Mike Bland

Damn It All

I learn that I'm still a programmer after writing tools in Ruby and Go to help publish my blog, which I've also now published on Google Code.

- Hampton
Tags: personal, programming, technical

I’m a still programmer, at least a little bit, no matter how hard I try. Let me try to explain why I haven’t yet posted my next “whaling” article.

Temptation

So in the midst of writing my “whaling” articles about the technical details of the Testing Grouplet’s work, I started talking a lot about programming, about concepts and consequences and all that. The next post in the series is at least half-, if not three quarters-done, and contains sections of what should resemble C++ code. And, as you can see, I use a lot of section headings, tables of contents, and footnotes. Though the Textile markup language I use to write the posts themselves handles a lot of things, maintaing tables of contents and footnote references is not one of them.1

Before I knew it, I had the itch to write a program. Though my background is largely C++ and Python, I used Ruby, since I’ve dabbled in it to write other small scripts for this blog, and I enjoy learning new languages, new ways of expressing a programming concept. The first version only handled the footnote references, and was pretty short. But I realized keeping the table of contents current and correct was kinda painful too. So, in the interest of good Object-Oriented Programming, I factored out a FootnoteUpdater class and a TableOfContentsUpdater class. After setting up a stripped-down version of a blog post for testing, I tweaked and polished this script ’til I got it just right. Mission accomplished!

Going Nuts

Well, not so fast there, pal. As part of my earlier post on Object-Oriented Programming, I started gushing with enthusiasm about the Go programming language. I’d never really used it before at Google or for anything else, but since I was in a programming frame of mind, and I just wrote a small, yet useful object-oriented program in a dynamically-typed language, and I’d just gone on about how excited I was about Go, and I started wondering how easy it would be to do the same in Go and how much code Go would take… You see where this is going, right?

Well, I’m happy to say Go exceeded my already-inflated expectations by far. The code was a little more verbose, but not by much. The programming environment afforded by the Go tools and their conventions is soooo damn nice—at least if you’re a Vim and command-line type like me. If you’re not, Go may make a believer out of you. I mean, it compiles fast, tests fast, testing and doc and formatting tools are built in… It gives you remarkable power, and then gets out of your way!

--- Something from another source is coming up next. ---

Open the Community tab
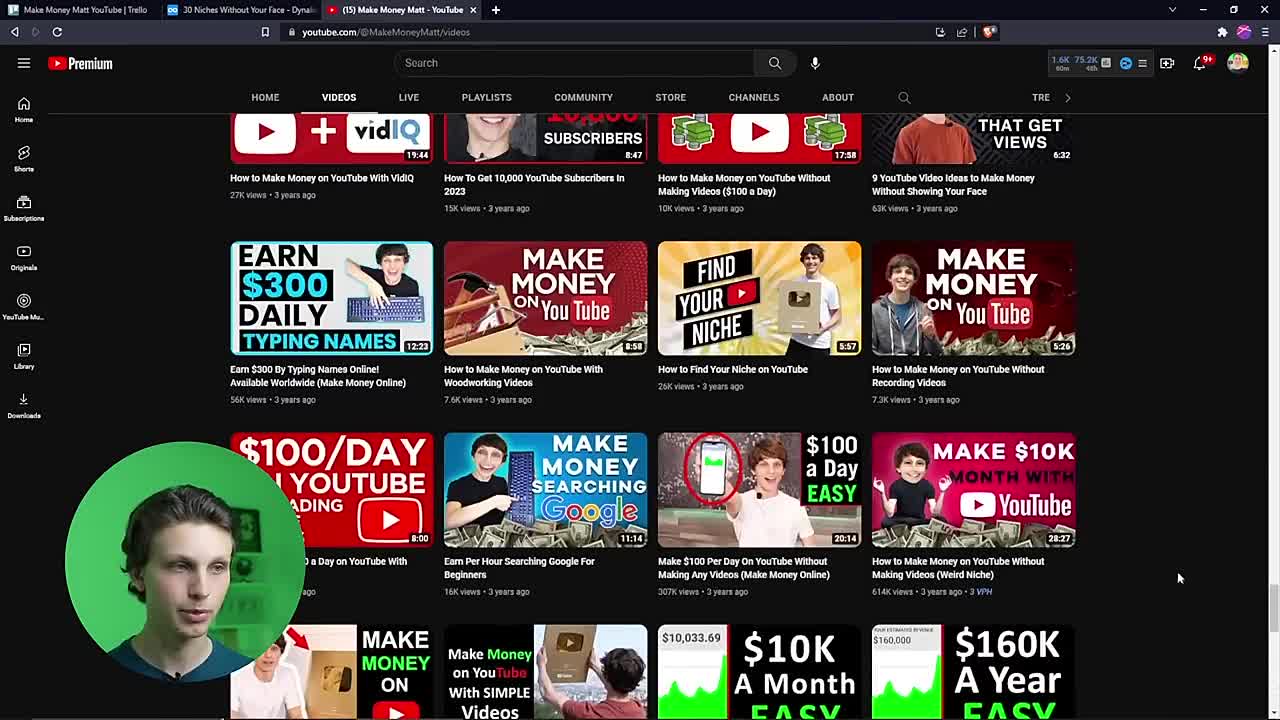 pos(583,97)
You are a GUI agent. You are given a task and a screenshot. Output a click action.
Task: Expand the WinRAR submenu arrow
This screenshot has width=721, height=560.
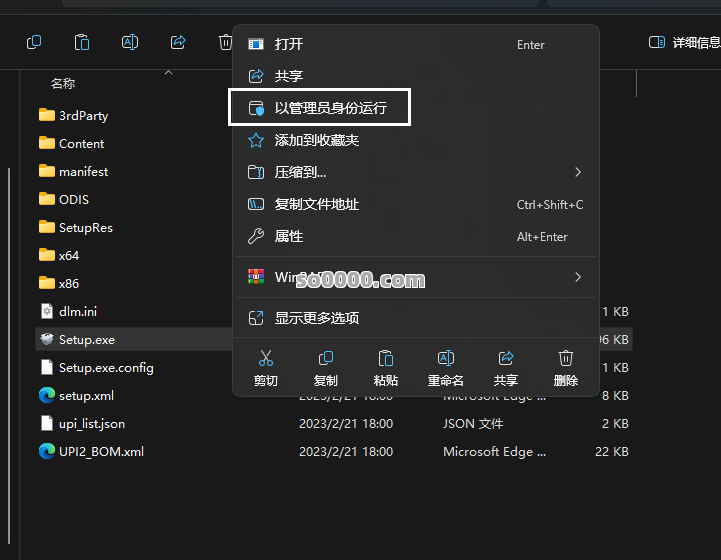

Granted, I didn’t even begin to touch some more advanced features, especially the channel-based concurrency features. But, I wrote my first real Go program to solve a real problem—no matter that I already wrote a Ruby program to do the same identical thing—and kind of fell in love with programming all over again. I did, in fact, go nuts.2

Evidence

Oh, but that’s not enough for me yet, friends. I’m not thinking of going back into tech—I’m still dead-set on Berklee in the spring—but I have to admit there’s a piece of me that likes this coding stuff, always will, and aches to share what I can and get feedback in kind. To that end, I offer my humble scribblings to whosoever is curious via my new Google code project. It’s not mind-blowing code, and there’s not much of it, but I’m having too much fun not to at least put it out there to potentially share, and to convince some of my friends to give Go a spin.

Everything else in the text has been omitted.